AWS announced plans for a New Zealand cloud region in Auckland in September 2021.

Tiffany Bloomquist, country manager for commercial operations at AWS in New Zealand, added: “I’m excited to share Amazon’s first renewable energy project in New Zealand with Mercury NZ, which will enable us to operate our AWS Auckland Region using renewable energy when it launches in 2024, supporting the development of additional renewable energy available for Kiwis.”

Listed on the New Zealand Stock Exchange and 51 percent owned by the NZ government, Mercury also operates the Taraua, Mahinerangi, and Waipipi wind farms, with the Kaiwera Downs wind farm under construction and set to launch later this year.
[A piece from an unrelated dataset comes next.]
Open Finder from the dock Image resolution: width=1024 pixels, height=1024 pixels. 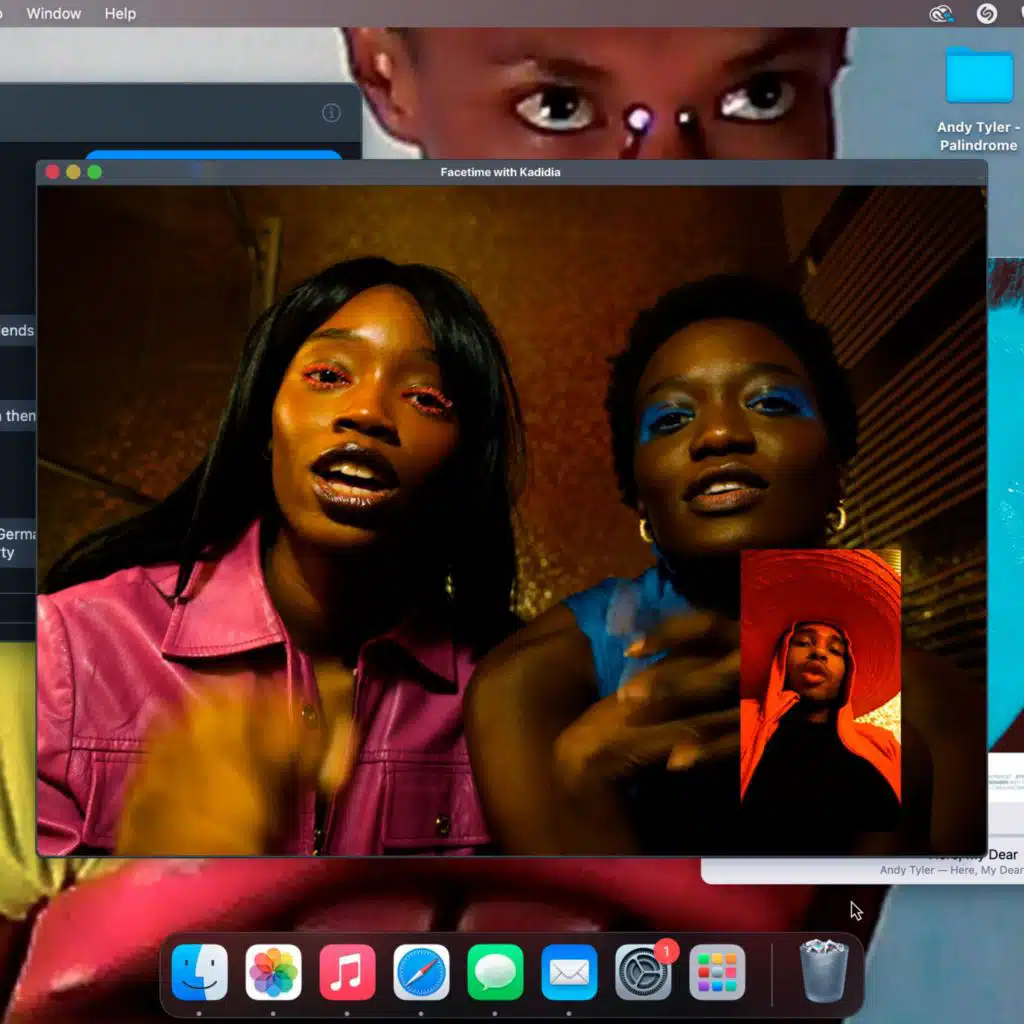coord(200,971)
Kaiwaikawe, Mahinerangi II, and Puketoi farms are planned for the future. It also owns nine hydroelectric plants along the Waikato River and five geothermal plants on the North Island.

Microsoft is currently developing its own New Zealand Azure cloud region. Last week the company was granted Overseas Investment Office consent to buy a further 6.5 hectares of land in the country at an undisclosed location, after previously acquiring three lots of land in Auckland’s Westgate.